(Study text begins)

I am the producer of The NORML Network, the host of the NORML SHOW LIVE and The NORML Stash Blog, and NORML's Outreach Coordinator. I'm married, live in Portland, Oregon, and I am a registered medical marijuana caregiver in this state. I've worked days as an IT geek and nights as a professional musician. Previously, I have been the host of my own political talk radio show on satellite radio. I've been the High Times "Freedom Fighter of the Month" and I travel across the country to educate people on marijuana reform. I've dedicated my life to bringing an end to adult marijuana prohibition and re-legalizing cannabis hemp, and I'm honored to be chosen by NORML to give voice to the Marijuana Nation and to speak for those who can't speak up.

One response to “Reefer Madness: Legalizing pot in no way makes us safer”

  1. paul armentano

    NORML’s letter to the Dallas Morning News:

    To the editor,

    DEA agent James Capra’s opposition to liberalizing US marijuana policies is understandable (“Legalizing pot in no way makes us safer,” July 22, 2008). After all, his job security depends on it.

    Since the early 1990s, police have arrested more than 10 million Americans on for marijuana offenses. Nearly 90 percent of these arrests are for minor marijuana offenses, not sales or cultivation nationwide. (In Texas, more than 95 percent of all pot arrests are for simple possession.)

(Study text ends)
(Collected data begins)

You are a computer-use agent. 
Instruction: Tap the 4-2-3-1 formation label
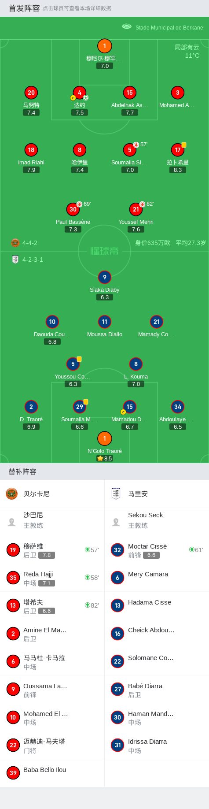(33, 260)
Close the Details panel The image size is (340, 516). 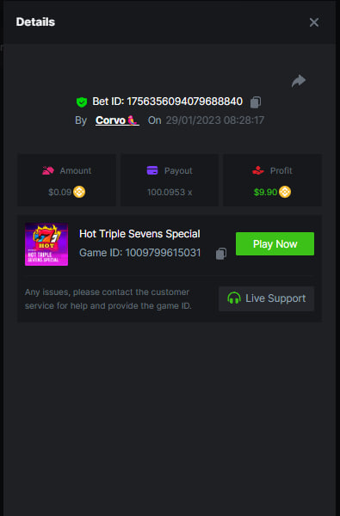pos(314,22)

(Collected data ends)

(Task 1):
Do these statements agree with the NORML text? For each, answer yes or no and quote the words of the text that decide it.
(a) The writer lives in Portland, Oregon.
(b) Nearly 90 percent of the marijuana arrests are for sales or cultivation.
(c) The letter was sent to the Dallas Morning News.
(Task 2):
Please carry on the NORML text from where it stops.

(Exercise response 1):
(a) Yes: "live in Portland, Oregon"
(b) No: "Nearly 90 percent of these arrests are for minor marijuana offenses, not sales or cultivation nationwide."
(c) Yes: "NORML’s letter to the Dallas Morning News:"

(Exercise response 2):
    Yet, according to a World Health Organization report released earlier this month, more than 42 percent of Americans have experimented with pot – a percentage that is higher than anywhere else in the world and is more than twice the rate of cannabis use in the Netherlands, where the sale and use of marijuana is legal. (See: “US leads world in substance abuse, WHO finds,” Reuters, July 1, 2008)

    Authors of the study also reported that more than 16 percent of Americans had used cocaine – a percentage that was nearly four times higher than that of any other nation.

    In short, the punitive anti-drug policies endorsed by agent Capra have had no discernable impact on Americans’ drug use. By contrast, it has provided Mr. Capra and his colleagues cradle-to-grave employment at the taxpayers’ expense.

    Sincerely,
    Paul Armentano
    Washington, DC

    Author’s note: Mr. Armentano is the Deputy Director of NORML and the NORML Foundation in Washington, DC.